La baisse des revenus de l'industrie musicale est une tendance lourde depuis bientôt 15 ans. Hors «droits voisins», c'est-à-dire les droits de reproduction pour copie privée et les droits de diffusion télé et radio (soit 112 M EUR en 2014), le marché a désormais perdu «près de 65% de sa valeur depuis 2002» où il atteignait 1,3 milliard d'euros, souligne le Snep.

L'année 2013, marquée par un petit sursaut, était atypique en raison des succès exceptionnels de Stromae, de Maître Gims et de Daft Punk.

L'espoir vient du numérique 

Pour les producteurs, le motif d'espoir vient désormais des revenus du numérique (29% des revenus globaux en 2014), secteur où le streaming, en forte croissance (+34%), supplante désormais le téléchargement à l'acte (en baisse de 14%). Pour la première fois l'an dernier, les recettes engendrées par le streaming ont représenté plus de la moitié des revenus du numérique (55% contre 43% en 2013).
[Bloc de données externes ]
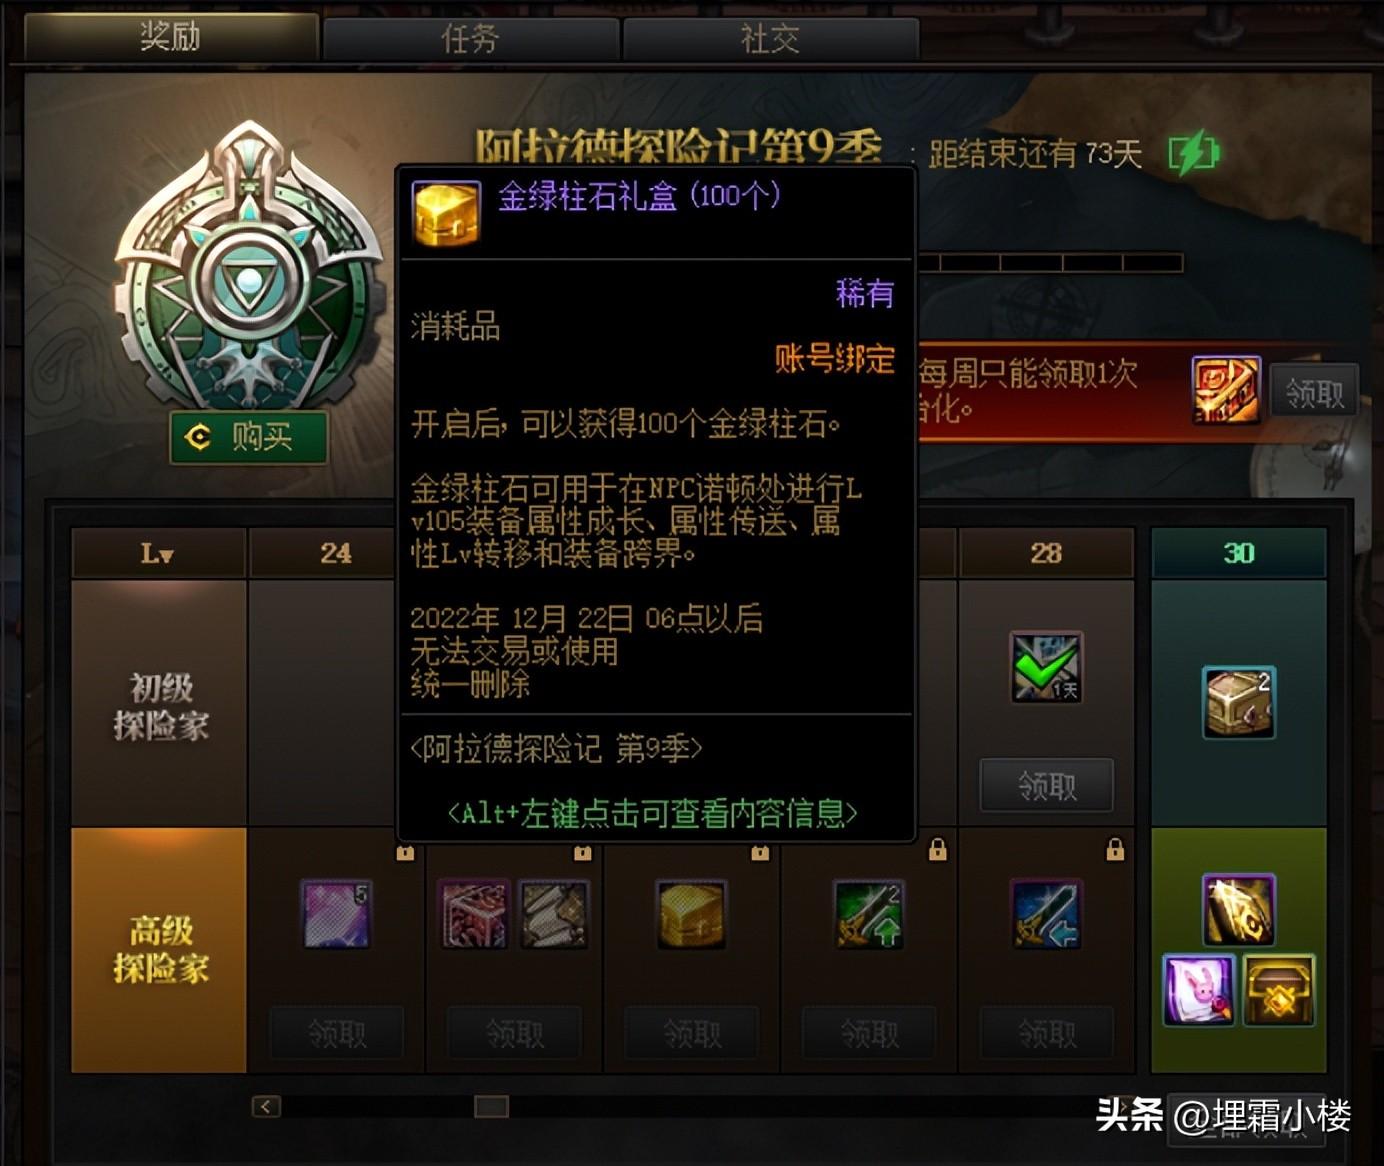The width and height of the screenshot is (1384, 1166).
Task: Switch to the 社交 tab
Action: pos(770,38)
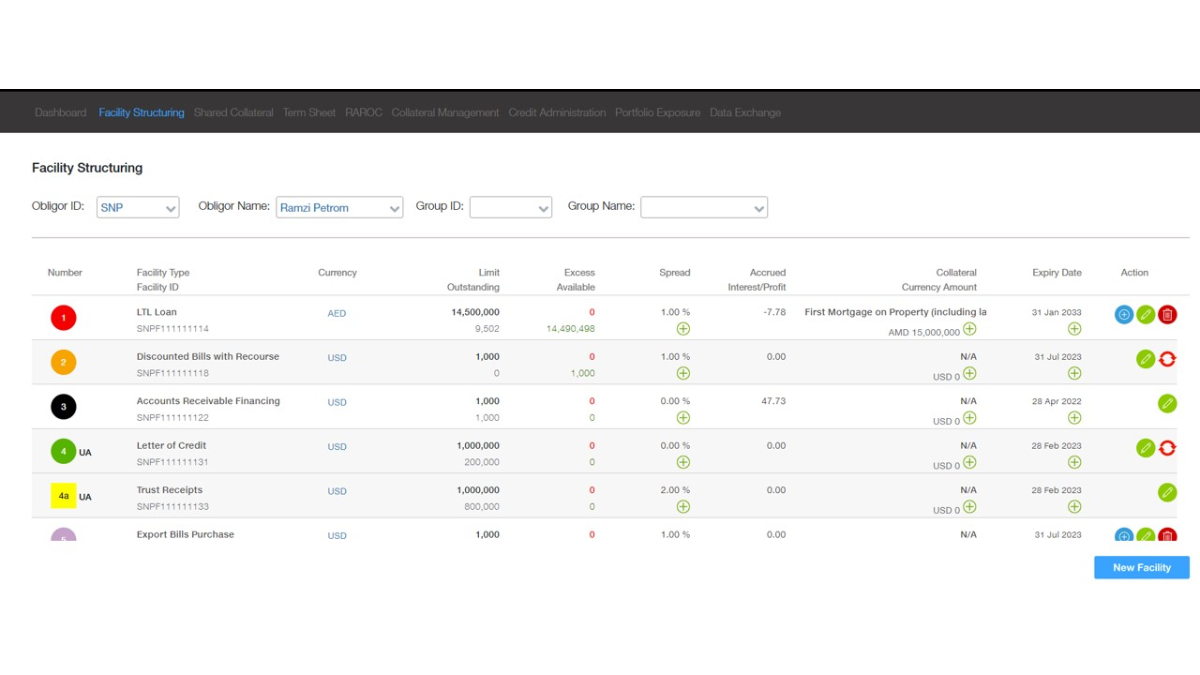Click the red renew icon for Letter of Credit

tap(1167, 448)
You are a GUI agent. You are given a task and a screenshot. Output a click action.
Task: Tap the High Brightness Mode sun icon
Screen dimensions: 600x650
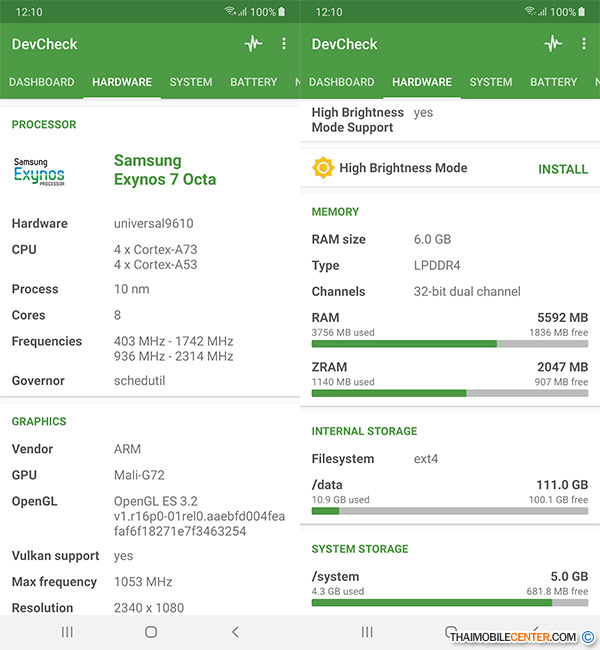323,168
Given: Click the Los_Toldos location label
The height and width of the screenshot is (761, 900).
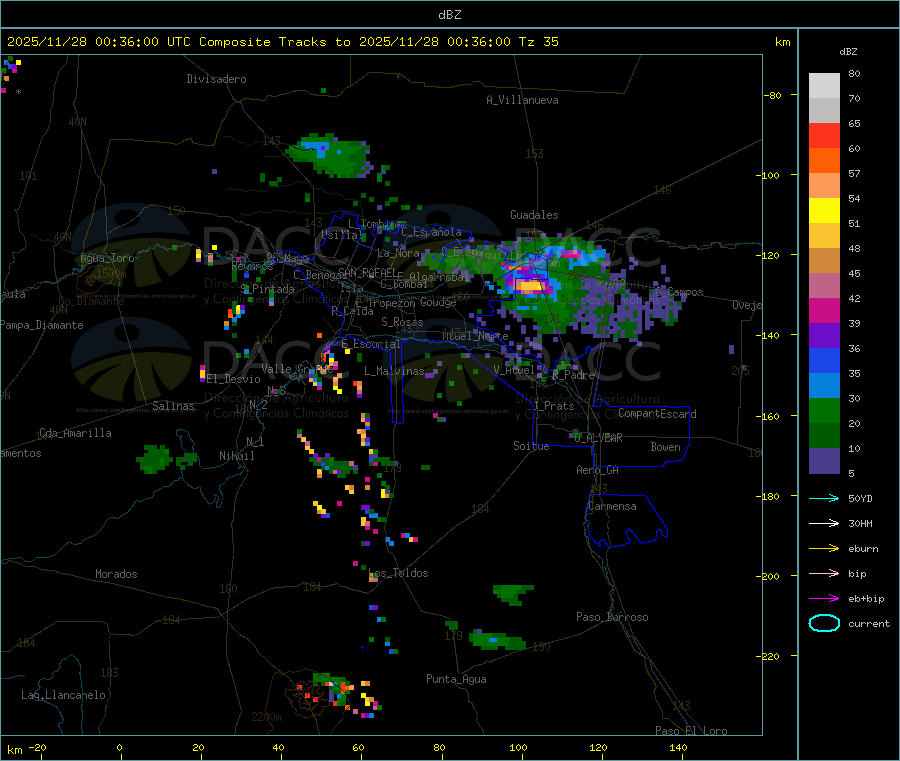Looking at the screenshot, I should pos(398,573).
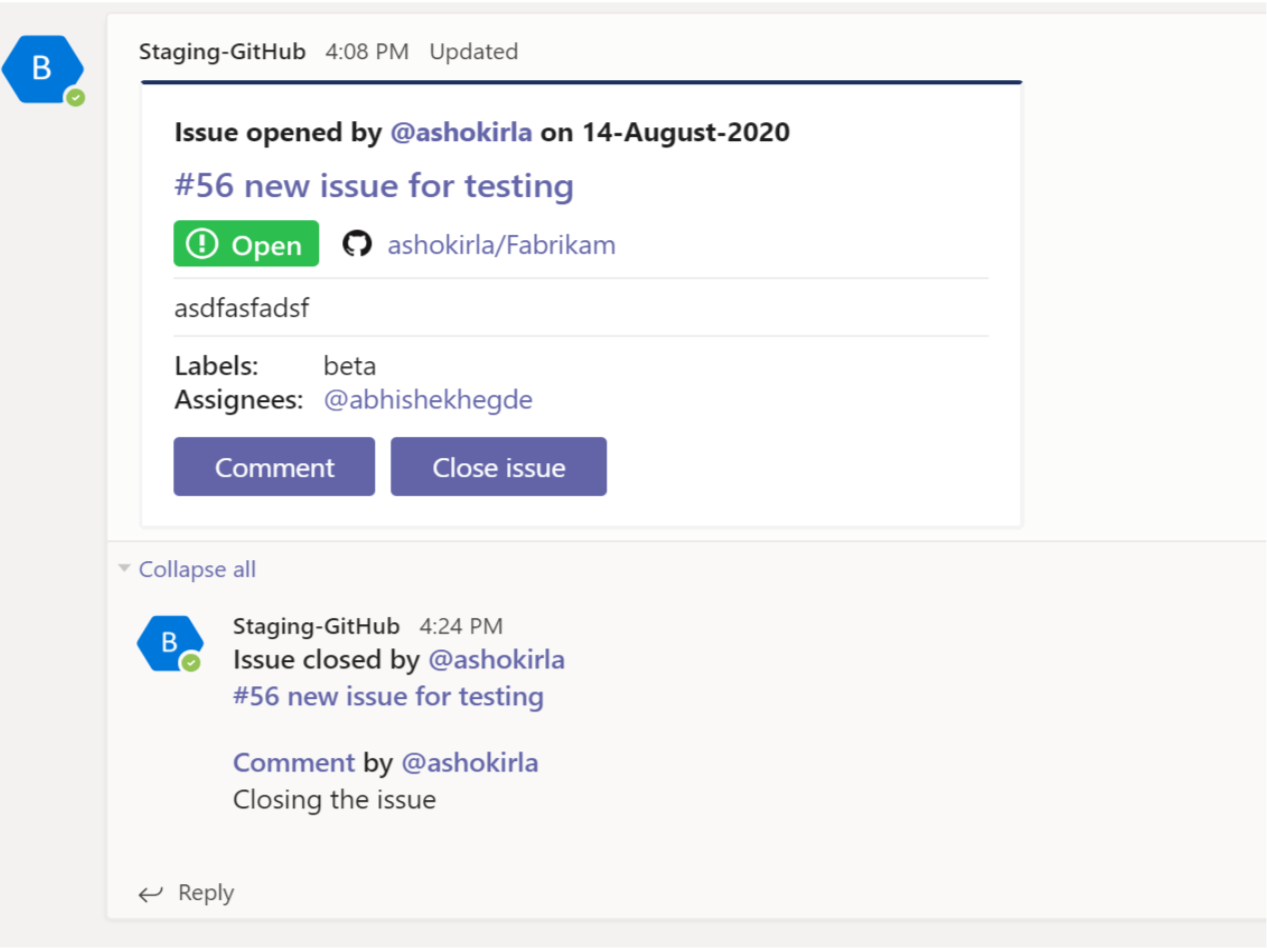This screenshot has height=948, width=1267.
Task: Click the Open status badge icon
Action: point(246,243)
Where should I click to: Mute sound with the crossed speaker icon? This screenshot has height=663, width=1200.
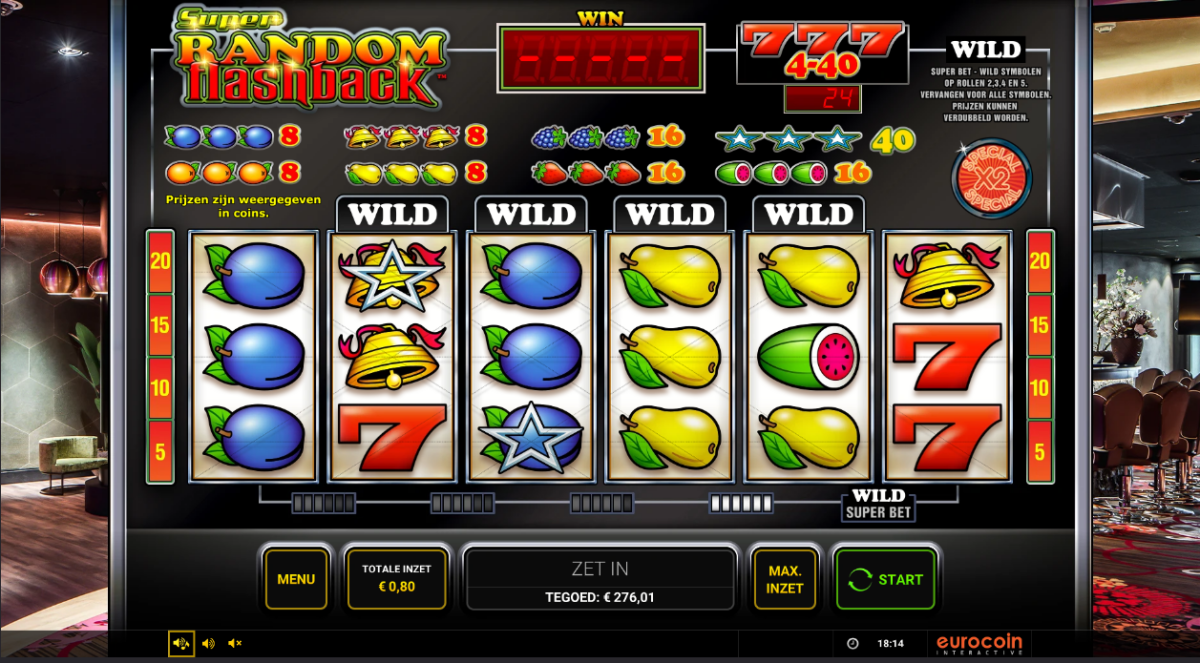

Deux millions de Français (+35% par rapport à 2013) sont désormais abonnés à un service de streaming audio, soit directement via une souscription mensuelle à une plateforme (comme Deezer, Spotify et autres) soit via leur forfait téléphonique, selon le Snep.

«On est dans une nouvelle révolution», selon Guillaume Leblanc, directeur général du Snep, estimant que le streaming «s'affirme comme le nouveau relais de croissance» de l'industrie musicale.

Stromae, Kendji Girac et Indila rois des ventes

Autre sujet de satisfaction: la bonne santé de la chanson francophone. L'an dernier, «les trois-quarts (74%) du marché (hors classique)» ont été le résultat des succès de productions francophones. «Un niveau jamais atteint», selon le Snep.

Le Top 10 des meilleures ventes d'albums en 2014 est ainsi exclusivement francophone, dominé par l'incontournable Belge Stromae (déjà premier des ventes en 2013) devant Kendji Girac et Indila.